「日本語でしゃべる」を科学すると、見えてくる「意外なこと」
日本語の音声を語学教育の発想でとらえる
正しい日本語の音声とは、相手に伝わりやすい、つまり「違う音に聞こえない」音声のことです。しかし、私たちはふだん意外と曖昧に発声しているため、他言語の話者に「伝わらない」こともしばしばあります。ではどうすれば“正しい”発声ができるのでしょうか? 「国語」の授業ではあまり触れられていないため、日本語ネイティブのあなたの方がかえって「?」と思うことでしょう。他言語母語話者向けの「日本語教育」は、日本語の音声についても体系的に教えています。日本語をひとつの「言語」として客観的にとらえるところに、新たな“発見”があるのです。
ドップラー効果と発声に共通点があった!?
「音」とは、空気など、音を伝える媒体の振動で生まれる物理現象です。身近な例を考えてみると、パトカーなどのサイレンは、近づいてくるときには高く聞こえ、遠ざかっていくときには低く聞こえます。いわゆる「ドップラー効果」です。また、細長い筒の中に水滴を落としたときに聞こえる「共鳴音」は、筒の中の水位が上がるにしたがって高くなります。共通点はどちらも「同じ音源の音が違って聞こえる」ということです。それはなぜでしょう。こうした日常的な現象も、実は私たちの発声と深い関係があるのです。

▶ [表示情報]
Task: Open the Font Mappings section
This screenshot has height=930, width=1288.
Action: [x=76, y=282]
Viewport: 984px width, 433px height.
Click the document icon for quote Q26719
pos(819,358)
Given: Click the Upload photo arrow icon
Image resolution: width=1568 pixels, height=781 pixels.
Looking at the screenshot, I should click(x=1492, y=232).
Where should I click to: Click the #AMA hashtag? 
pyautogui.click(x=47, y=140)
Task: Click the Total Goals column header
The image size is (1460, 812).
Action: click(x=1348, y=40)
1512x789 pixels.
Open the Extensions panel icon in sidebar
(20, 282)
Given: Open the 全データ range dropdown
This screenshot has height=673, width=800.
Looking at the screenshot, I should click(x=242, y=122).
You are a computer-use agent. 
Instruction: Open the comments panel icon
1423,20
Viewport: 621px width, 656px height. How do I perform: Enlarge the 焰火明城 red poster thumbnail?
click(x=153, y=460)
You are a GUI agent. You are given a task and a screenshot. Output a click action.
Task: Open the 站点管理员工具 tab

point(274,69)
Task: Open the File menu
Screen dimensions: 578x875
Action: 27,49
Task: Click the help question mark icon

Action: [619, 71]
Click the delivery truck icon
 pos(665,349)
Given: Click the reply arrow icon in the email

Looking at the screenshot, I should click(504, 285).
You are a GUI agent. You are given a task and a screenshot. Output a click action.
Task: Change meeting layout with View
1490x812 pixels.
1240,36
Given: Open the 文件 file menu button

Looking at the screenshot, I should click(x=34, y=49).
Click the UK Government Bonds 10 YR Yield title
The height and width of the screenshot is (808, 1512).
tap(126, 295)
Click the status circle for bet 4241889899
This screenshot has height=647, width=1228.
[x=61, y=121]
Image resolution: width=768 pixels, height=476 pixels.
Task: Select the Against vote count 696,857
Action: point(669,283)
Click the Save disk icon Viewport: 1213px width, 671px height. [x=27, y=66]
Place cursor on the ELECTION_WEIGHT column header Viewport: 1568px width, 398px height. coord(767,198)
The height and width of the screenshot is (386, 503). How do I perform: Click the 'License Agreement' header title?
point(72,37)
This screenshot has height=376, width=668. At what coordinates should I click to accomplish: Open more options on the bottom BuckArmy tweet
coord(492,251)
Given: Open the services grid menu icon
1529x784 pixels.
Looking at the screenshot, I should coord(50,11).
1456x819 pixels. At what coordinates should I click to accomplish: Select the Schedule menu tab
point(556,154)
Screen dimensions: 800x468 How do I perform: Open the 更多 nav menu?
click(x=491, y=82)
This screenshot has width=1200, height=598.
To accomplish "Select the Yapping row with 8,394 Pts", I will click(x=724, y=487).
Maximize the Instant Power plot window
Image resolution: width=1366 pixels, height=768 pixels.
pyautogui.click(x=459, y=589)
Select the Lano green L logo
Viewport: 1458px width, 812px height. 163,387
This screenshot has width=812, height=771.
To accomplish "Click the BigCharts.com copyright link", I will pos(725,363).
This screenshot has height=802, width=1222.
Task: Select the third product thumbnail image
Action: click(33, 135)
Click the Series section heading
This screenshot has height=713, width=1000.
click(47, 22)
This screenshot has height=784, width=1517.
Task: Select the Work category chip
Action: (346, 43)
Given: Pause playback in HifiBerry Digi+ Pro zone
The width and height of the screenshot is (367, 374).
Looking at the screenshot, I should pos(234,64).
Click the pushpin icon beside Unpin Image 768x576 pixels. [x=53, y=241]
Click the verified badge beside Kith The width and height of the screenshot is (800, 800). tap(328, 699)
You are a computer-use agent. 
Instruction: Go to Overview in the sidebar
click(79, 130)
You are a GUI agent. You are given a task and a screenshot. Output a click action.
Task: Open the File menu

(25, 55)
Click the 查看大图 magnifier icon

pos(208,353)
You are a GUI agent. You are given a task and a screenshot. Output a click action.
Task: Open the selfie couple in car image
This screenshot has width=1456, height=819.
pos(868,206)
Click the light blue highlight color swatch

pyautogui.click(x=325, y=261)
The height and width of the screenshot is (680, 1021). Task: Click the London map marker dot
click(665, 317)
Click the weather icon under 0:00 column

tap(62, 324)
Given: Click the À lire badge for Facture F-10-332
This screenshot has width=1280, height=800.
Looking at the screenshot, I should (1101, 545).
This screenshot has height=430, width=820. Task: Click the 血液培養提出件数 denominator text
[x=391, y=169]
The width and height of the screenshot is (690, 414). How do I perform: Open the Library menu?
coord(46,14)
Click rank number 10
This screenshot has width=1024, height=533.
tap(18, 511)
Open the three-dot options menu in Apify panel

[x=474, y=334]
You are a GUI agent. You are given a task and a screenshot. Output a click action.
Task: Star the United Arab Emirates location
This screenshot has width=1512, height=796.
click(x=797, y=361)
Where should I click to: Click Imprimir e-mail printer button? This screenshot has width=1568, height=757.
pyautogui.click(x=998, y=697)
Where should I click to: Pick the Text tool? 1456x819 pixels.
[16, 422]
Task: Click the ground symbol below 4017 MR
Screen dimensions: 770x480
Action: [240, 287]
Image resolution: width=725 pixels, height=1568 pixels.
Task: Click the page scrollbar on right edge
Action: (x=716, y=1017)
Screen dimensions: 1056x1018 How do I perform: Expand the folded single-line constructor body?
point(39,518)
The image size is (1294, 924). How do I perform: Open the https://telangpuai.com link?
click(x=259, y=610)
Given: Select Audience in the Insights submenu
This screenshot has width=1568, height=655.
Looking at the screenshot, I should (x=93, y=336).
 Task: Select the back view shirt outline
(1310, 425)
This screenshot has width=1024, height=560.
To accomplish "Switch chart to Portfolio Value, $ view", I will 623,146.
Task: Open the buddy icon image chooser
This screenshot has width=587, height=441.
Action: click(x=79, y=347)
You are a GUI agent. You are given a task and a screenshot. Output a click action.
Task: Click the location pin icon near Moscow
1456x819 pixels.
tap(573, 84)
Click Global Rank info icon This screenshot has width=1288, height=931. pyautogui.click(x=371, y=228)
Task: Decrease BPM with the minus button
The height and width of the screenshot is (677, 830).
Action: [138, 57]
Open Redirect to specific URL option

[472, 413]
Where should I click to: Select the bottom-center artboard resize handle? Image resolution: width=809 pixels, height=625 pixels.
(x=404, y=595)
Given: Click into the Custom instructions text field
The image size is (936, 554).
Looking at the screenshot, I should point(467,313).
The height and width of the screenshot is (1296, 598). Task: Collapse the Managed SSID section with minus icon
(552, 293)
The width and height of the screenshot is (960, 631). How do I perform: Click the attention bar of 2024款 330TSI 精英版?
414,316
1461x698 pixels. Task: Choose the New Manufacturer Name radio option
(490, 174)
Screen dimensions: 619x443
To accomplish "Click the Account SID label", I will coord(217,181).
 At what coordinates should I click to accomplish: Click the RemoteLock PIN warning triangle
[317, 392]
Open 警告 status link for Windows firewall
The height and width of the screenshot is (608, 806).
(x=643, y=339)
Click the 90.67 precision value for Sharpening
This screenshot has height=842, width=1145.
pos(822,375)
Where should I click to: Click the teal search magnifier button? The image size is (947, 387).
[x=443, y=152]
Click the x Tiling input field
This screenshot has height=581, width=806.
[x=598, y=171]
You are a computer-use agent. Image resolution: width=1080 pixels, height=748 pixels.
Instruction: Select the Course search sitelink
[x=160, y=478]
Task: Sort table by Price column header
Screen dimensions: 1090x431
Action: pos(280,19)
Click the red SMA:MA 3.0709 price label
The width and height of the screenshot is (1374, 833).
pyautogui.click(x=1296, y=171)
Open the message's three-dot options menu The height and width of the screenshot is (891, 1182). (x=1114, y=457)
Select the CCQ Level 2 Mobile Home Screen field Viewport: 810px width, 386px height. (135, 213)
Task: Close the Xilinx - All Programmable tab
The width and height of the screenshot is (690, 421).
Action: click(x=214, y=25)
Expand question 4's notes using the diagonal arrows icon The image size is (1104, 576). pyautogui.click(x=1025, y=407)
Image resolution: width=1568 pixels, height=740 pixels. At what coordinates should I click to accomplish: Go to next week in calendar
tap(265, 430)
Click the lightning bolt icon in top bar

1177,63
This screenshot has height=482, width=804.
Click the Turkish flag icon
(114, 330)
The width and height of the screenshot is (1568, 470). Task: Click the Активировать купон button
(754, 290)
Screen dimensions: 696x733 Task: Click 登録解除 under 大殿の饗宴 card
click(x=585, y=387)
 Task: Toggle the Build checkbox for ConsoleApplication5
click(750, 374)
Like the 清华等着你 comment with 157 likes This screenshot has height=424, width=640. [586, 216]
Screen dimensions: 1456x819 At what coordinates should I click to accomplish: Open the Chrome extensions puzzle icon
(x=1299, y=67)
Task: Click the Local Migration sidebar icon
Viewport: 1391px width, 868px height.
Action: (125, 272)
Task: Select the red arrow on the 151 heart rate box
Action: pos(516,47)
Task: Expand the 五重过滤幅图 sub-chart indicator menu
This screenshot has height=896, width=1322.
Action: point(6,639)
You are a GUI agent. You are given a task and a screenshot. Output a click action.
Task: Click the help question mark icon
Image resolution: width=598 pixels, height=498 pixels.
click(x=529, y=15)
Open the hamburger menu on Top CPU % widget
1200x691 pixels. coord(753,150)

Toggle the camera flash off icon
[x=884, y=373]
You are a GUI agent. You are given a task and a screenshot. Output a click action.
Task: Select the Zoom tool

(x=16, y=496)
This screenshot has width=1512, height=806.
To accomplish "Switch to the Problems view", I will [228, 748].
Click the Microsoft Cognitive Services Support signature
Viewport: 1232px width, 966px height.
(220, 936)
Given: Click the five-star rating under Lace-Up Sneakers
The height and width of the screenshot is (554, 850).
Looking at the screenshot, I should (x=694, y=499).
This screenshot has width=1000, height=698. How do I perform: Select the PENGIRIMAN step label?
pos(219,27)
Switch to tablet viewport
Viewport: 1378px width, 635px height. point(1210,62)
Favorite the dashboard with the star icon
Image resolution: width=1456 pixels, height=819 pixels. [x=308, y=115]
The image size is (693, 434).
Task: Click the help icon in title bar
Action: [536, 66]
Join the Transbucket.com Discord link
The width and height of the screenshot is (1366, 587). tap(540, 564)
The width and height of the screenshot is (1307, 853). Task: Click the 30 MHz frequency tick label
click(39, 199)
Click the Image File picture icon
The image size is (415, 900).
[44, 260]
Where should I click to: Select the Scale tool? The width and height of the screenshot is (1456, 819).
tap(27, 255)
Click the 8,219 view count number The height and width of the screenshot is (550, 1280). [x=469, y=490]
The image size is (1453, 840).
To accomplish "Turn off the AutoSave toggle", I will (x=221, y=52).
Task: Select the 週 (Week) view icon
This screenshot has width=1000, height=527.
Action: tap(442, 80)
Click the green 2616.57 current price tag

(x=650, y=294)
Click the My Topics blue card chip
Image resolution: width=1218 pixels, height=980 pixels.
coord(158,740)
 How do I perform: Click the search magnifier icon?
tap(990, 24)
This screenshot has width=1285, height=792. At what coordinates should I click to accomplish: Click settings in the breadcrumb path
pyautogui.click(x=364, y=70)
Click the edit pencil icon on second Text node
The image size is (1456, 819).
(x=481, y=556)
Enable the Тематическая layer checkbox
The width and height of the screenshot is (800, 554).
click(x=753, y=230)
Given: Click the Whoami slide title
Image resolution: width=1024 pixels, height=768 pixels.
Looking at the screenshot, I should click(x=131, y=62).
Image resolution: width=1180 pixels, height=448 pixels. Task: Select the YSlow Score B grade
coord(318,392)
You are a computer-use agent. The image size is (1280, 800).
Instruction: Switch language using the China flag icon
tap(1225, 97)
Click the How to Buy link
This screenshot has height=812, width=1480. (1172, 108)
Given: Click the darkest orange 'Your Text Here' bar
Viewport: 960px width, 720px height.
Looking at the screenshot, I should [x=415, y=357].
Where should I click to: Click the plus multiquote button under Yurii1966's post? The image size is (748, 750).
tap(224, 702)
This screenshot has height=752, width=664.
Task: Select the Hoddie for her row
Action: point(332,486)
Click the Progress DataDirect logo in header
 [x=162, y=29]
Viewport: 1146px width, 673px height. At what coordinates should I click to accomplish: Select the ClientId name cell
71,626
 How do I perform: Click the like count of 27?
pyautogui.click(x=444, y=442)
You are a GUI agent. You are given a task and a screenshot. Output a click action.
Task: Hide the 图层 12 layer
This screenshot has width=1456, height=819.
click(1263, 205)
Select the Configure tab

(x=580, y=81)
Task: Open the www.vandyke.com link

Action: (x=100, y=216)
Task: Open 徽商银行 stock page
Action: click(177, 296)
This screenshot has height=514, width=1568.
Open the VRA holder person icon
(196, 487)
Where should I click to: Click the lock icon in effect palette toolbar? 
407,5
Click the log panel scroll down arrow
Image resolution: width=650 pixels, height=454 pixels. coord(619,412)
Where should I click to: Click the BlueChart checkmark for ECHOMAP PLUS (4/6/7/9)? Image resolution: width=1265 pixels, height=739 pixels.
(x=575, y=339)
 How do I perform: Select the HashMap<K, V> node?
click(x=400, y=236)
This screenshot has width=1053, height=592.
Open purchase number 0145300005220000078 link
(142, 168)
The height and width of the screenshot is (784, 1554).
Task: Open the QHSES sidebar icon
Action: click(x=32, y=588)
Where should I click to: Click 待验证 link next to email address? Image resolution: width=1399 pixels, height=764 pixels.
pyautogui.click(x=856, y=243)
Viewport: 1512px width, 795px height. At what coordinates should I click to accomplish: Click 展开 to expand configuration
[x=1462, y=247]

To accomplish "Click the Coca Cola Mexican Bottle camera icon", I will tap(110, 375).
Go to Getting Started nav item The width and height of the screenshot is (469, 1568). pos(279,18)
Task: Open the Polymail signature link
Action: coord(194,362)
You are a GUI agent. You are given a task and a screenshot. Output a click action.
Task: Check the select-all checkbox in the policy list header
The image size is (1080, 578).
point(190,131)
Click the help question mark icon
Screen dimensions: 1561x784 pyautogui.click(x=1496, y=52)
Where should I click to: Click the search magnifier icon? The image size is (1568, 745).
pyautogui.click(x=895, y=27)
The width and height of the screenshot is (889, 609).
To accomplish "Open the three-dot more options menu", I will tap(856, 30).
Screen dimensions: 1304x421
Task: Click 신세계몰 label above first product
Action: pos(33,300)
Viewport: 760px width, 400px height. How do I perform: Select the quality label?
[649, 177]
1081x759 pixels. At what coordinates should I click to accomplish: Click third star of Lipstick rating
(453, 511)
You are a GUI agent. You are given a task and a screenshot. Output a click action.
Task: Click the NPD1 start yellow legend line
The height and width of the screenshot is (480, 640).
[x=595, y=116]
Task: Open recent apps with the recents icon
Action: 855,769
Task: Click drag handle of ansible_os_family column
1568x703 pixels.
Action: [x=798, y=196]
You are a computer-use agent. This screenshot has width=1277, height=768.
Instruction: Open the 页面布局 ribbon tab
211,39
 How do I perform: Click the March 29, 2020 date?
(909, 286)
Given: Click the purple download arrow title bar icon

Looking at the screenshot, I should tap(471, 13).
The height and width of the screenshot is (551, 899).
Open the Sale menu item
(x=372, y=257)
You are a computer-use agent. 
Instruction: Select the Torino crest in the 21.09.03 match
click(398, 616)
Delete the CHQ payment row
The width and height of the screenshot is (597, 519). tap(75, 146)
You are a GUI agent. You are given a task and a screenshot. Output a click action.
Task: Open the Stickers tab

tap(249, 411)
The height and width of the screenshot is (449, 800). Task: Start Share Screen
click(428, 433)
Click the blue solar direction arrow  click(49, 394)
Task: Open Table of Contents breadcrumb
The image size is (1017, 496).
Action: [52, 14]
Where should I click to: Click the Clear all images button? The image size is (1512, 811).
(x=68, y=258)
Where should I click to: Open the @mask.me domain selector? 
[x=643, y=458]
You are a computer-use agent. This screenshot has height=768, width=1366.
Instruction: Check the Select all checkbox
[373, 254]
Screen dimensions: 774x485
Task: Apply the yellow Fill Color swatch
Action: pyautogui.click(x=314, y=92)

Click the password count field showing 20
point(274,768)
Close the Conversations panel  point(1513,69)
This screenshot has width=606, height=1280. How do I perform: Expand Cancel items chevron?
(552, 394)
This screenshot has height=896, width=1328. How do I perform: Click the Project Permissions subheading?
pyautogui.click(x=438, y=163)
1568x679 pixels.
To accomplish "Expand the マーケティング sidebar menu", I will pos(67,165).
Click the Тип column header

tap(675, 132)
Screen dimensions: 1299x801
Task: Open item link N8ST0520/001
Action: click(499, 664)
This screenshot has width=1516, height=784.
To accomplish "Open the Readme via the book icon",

▶ [指示]
抜粋によると、細長い筒の中に水滴を落としたときに聞こえる共鳴音は、筒の中の水位が上がるにしたがってどうなりますか?

▶ [解答]
高くなります。